# Okuma Metni
Çocukların kitaplara olan ilgi ve merakı küçük yaşlarda başlamaktadır. 12 aylık çocukların kitaplara karşı ilgisinin belirtileri açık bir şekilde görülmektedir. Çocuklar 18 aylık dönemde ise kitapların sayfalarını çevirmeye, resimlere göz atıp incelemeye ve resimleri kendilerince çıkardıkları seslere göre ifade etmeye, seslendirmeye başlamaktadır (Tanju, 2010).

Bireyin, çocukluğundan yetişkinliğine kadar olan geçiş sürecini etkileyen ve bununla birlikte okuldaki eğitim-öğretim faaliyetlerine katkıda bulunan faktörlerden birisi de çocuk kitaplarıdır. Çocuk kitapları, çocuğun bilişsel, duyuşsal ve devinişsel yönden gelişimine etki eden önemli bir araçtır (Cullinan ve Galda, 1994). Ayrıca çocuklara yönelik olarak tasarlanan bu kitaplar eğlenceli ve bilgi verici olmasının yanında çocukların olumlu benlik geliştirmelerine de olanak sağlamalıdır. Bu nedenle çocuk kitapları, sıralanmış olan bu görevleri yerine getirebilmesi için bazı yapısal ve eğitsel özelliklerle donatılması gerekmektedir.

(21)

# Yönerge
Çocuk kitapları üzerine olan metni kaldığı yerden sürdürün.

# Veri Kesitleri
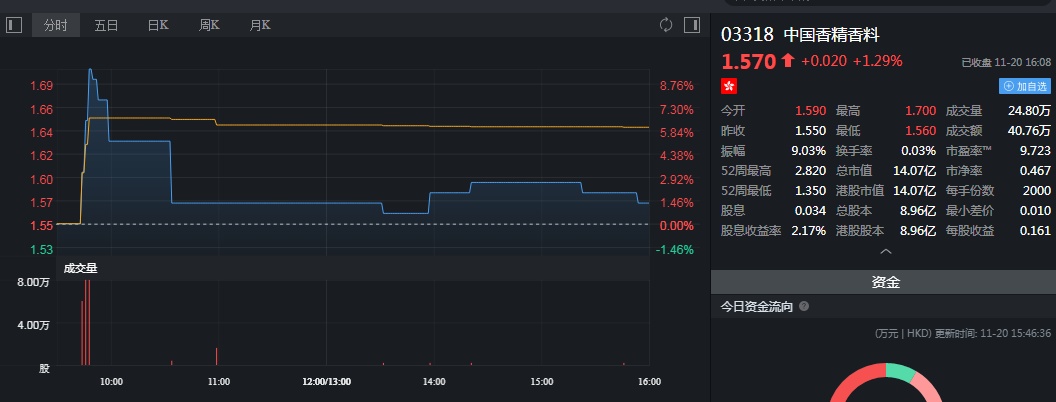Toggle the left sidebar panel icon
This screenshot has width=1056, height=402.
(x=14, y=25)
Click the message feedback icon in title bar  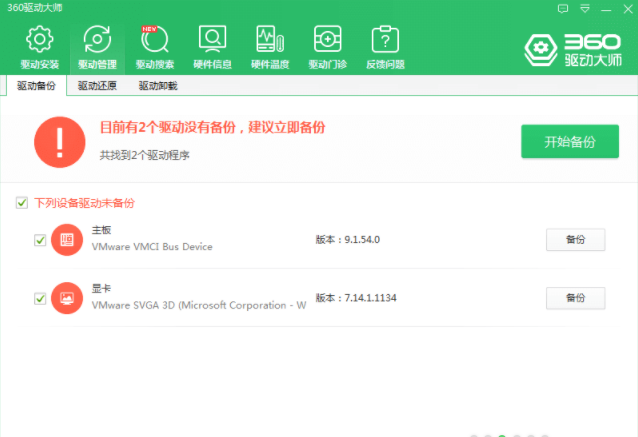coord(565,8)
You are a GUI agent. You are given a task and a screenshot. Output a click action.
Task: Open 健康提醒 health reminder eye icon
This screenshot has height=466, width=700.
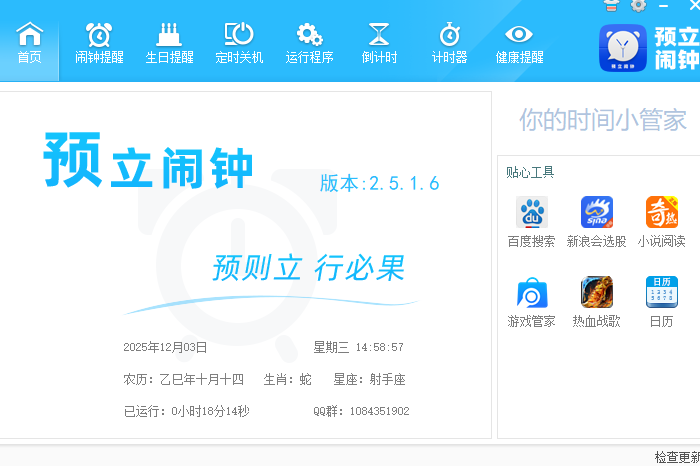tap(519, 42)
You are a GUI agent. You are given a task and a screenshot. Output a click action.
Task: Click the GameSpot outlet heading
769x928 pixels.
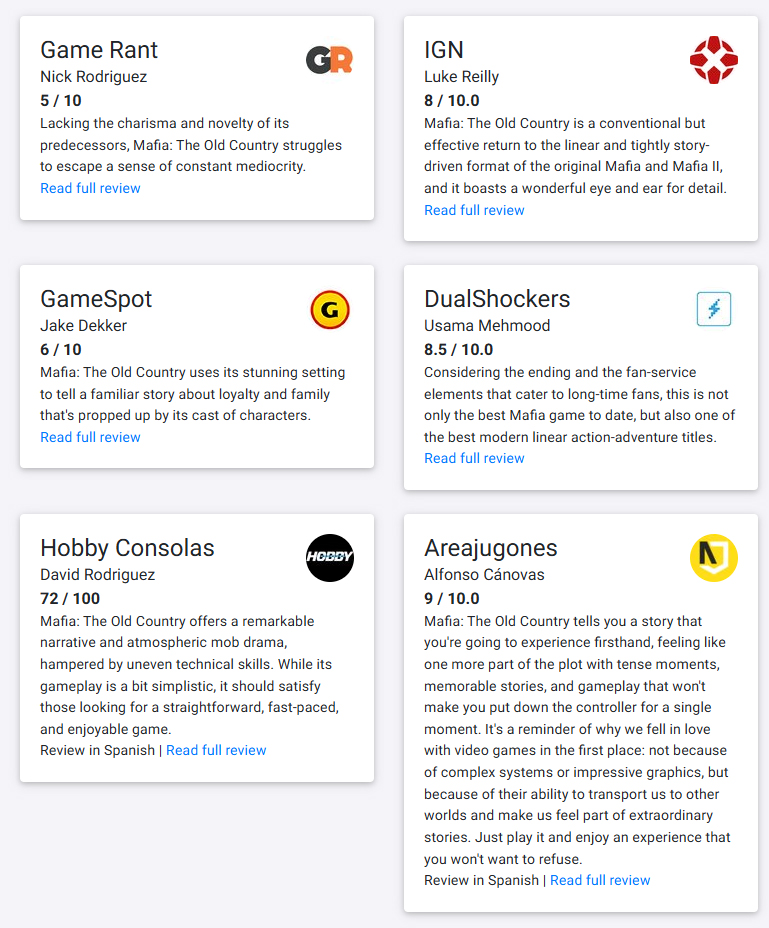tap(96, 299)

# Görev Yanıtı
Çocuk kitapları, iç yapı özellikleri, dış yapı özellikleri ve dayanmış olduğu eğitsel ilkelerle bir bütünü oluşturmaktadır. Böylelikle bu özelliklerin ve ilkelerin birbirleriyle olan tutarlılığı ve bütünselliği, çocuk kitaplarının niteliğini belirleyen en önemli etkendir (Gönen ve Arı, 1989). Ayrıca çocuk kitapları çocuğu yaşama hazırlamalı, çocuğun cevabını bulamadığı sorulara yanıt vermeli ve yaşamında eksik olan bilgileri tamamlamasına olanak sağlamalıdır . Bu süreçte yazar, eserinde otoriter bir dil kullanmayarak vermek istediği mesajları eserin içinde geçen olayların gelişim süreci içerisinde çocuğa sunması gerekmektedir (Lüle, 2007).

Öykü ve masal dinlemekten haz alan çocuklar, kitaplarda yer alan resimleri inceleyerek yorum yapmaktan hoşlanmaktadırlar. Özellikle de 2,5- 3 yaşından itibaren resimli kitaplara bilinçli bir ilgi duymaktadırlar. Çocuğun, erken yaşlarda kitapla tanışması, çevresinden duyarak öğrenmiş olduğu ana dili bizzat görerek pekiştirmesine olanak sağlar. Ayrıca söyleyiş ilkelerine uygun şekilde anlatılan metinlerin, çocuklar tarafından dinlenerek onların seslerin ve sözcüklerin doğru bir şekilde boğumlandırılmasına yönelik bir deneyim kazanmasına, dil bilinci ve duyarlılığı edinmesine yardımcı olmaktadır (Aydoğan ve Erbay, 2006).

Resimli kitaplar, çocukta kavrama, anlama, dinleme, sorulara yanıt verebilme, sıralı cümleler kurabilme, öykü zincirini oluşturabilme, dili kullanabilme ve çözümleme yeteneğini geliştirmektedir. Çocuğun, dilin zenginliğinin farkına varmasına olanak sağlar ve çocukta okuma zevki uyandırmaktadır (Gönen, 1988).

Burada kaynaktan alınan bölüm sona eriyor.